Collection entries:
++++++++++
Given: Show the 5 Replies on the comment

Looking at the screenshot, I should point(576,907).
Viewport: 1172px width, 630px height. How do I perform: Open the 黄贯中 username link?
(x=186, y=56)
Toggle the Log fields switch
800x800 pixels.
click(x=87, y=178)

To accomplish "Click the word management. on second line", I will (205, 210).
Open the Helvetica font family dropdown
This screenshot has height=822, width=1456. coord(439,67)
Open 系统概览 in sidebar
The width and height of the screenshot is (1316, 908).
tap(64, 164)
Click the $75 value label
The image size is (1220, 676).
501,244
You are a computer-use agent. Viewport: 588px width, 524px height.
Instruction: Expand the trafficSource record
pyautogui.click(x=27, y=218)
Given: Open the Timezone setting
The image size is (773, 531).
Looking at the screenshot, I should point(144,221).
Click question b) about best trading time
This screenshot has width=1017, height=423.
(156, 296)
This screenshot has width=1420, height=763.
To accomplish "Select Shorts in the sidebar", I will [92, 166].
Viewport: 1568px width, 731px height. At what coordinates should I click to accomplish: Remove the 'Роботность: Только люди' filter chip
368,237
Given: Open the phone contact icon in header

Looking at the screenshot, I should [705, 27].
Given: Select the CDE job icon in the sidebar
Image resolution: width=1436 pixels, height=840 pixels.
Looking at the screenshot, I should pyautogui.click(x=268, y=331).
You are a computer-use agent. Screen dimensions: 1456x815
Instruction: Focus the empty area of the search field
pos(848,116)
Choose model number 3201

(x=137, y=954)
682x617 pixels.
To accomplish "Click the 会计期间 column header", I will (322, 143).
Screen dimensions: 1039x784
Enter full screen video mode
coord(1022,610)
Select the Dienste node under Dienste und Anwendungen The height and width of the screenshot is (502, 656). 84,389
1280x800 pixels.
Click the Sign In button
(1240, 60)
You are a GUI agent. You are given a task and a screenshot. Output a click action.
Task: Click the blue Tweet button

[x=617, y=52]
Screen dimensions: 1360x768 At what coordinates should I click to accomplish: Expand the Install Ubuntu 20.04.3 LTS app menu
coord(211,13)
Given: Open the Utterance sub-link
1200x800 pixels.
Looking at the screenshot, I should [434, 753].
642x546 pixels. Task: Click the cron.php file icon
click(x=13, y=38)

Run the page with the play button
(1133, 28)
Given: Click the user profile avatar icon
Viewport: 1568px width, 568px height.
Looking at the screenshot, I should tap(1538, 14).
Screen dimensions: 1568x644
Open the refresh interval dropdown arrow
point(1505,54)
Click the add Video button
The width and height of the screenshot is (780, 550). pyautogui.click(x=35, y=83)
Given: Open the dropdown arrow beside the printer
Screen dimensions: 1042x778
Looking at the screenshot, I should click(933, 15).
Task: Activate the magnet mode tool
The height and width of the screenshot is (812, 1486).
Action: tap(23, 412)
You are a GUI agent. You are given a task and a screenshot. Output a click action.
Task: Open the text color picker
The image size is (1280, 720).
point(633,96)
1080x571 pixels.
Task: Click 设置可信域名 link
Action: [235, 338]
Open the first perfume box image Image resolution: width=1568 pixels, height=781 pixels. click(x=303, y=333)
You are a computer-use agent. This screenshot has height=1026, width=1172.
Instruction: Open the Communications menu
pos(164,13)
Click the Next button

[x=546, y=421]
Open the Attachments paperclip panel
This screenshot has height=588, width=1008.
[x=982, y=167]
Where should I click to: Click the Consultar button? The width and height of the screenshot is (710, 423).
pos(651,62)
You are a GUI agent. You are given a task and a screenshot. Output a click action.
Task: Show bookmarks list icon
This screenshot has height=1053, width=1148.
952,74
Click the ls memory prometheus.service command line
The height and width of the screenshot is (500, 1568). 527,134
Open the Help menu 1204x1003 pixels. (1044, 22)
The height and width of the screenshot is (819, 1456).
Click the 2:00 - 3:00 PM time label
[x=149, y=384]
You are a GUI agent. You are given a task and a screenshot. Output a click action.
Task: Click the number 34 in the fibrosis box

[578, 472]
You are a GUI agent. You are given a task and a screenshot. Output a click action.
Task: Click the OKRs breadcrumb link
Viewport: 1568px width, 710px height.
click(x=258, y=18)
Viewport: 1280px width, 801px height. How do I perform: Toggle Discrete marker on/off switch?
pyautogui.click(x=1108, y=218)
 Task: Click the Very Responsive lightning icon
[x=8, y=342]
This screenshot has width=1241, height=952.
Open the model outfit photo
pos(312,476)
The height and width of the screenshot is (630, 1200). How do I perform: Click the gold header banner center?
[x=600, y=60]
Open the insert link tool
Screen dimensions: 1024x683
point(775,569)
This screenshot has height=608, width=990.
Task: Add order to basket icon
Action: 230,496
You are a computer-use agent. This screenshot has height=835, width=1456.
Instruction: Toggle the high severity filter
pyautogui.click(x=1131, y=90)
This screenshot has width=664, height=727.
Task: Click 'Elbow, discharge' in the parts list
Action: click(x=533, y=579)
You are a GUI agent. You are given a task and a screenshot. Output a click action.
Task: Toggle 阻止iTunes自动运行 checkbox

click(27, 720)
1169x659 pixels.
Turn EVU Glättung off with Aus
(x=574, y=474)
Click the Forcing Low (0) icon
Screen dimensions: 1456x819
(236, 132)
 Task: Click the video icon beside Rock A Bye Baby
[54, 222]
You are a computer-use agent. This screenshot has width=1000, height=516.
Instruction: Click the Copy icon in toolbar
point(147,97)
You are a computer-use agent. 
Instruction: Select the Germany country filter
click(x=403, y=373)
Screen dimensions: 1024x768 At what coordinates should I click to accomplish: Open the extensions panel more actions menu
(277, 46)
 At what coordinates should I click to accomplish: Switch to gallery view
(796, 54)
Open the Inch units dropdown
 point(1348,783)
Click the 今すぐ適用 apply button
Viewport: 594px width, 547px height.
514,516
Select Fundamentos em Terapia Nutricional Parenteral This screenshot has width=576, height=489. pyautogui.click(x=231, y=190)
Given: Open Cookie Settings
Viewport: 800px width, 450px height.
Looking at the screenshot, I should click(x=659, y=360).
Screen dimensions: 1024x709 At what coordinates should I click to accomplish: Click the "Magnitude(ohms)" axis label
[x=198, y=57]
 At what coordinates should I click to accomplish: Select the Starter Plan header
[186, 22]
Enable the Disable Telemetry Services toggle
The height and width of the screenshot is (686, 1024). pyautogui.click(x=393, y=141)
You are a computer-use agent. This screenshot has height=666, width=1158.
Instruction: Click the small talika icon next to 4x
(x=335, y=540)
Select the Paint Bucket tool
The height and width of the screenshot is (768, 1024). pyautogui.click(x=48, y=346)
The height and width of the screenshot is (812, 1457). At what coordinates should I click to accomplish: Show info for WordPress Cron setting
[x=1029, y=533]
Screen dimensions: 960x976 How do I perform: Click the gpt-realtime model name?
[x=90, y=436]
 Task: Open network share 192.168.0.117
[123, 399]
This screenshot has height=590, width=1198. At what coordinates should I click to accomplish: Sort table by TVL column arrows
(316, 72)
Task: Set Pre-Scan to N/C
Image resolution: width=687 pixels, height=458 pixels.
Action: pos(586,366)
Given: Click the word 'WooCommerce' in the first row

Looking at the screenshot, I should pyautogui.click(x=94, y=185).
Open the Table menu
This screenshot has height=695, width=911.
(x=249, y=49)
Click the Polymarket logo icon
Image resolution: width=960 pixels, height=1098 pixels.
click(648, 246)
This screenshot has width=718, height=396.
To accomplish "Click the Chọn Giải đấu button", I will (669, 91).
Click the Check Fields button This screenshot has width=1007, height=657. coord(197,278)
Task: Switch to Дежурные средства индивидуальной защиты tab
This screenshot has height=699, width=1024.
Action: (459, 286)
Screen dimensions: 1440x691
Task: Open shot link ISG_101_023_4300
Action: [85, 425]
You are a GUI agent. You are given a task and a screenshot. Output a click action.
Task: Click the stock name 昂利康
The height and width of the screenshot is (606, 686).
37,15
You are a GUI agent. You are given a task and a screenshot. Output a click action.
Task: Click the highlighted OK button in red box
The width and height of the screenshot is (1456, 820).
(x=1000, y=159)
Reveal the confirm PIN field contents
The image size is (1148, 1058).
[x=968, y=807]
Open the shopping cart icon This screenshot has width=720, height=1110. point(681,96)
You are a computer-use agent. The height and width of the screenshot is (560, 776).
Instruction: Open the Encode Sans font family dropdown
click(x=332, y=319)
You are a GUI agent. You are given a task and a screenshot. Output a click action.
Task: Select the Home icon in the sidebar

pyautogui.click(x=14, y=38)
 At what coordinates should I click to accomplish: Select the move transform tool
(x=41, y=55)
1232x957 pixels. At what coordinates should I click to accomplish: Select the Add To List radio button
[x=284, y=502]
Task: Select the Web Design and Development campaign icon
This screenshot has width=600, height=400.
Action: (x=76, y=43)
++++++++++
Please copy the data word for word, beginning with its first line and stopping after the line that contains "coord(1022,610)".

**Correct result**
Given: Show the 5 Replies on the comment

Looking at the screenshot, I should point(576,907).
Viewport: 1172px width, 630px height. How do I perform: Open the 黄贯中 username link?
(x=186, y=56)
Toggle the Log fields switch
800x800 pixels.
click(x=87, y=178)

To accomplish "Click the word management. on second line", I will (205, 210).
Open the Helvetica font family dropdown
This screenshot has height=822, width=1456. coord(439,67)
Open 系统概览 in sidebar
The width and height of the screenshot is (1316, 908).
tap(64, 164)
Click the $75 value label
The image size is (1220, 676).
501,244
You are a computer-use agent. Viewport: 588px width, 524px height.
Instruction: Expand the trafficSource record
pyautogui.click(x=27, y=218)
Given: Open the Timezone setting
The image size is (773, 531).
Looking at the screenshot, I should point(144,221).
Click question b) about best trading time
This screenshot has width=1017, height=423.
(156, 296)
This screenshot has width=1420, height=763.
To accomplish "Select Shorts in the sidebar", I will [92, 166].
Viewport: 1568px width, 731px height. At what coordinates should I click to accomplish: Remove the 'Роботность: Только люди' filter chip
368,237
Given: Open the phone contact icon in header

Looking at the screenshot, I should [705, 27].
Given: Select the CDE job icon in the sidebar
Image resolution: width=1436 pixels, height=840 pixels.
Looking at the screenshot, I should pyautogui.click(x=268, y=331).
You are a computer-use agent. Screen dimensions: 1456x815
Instruction: Focus the empty area of the search field
pos(848,116)
Choose model number 3201

(x=137, y=954)
682x617 pixels.
To accomplish "Click the 会计期间 column header", I will (322, 143).
Screen dimensions: 1039x784
Enter full screen video mode
coord(1022,610)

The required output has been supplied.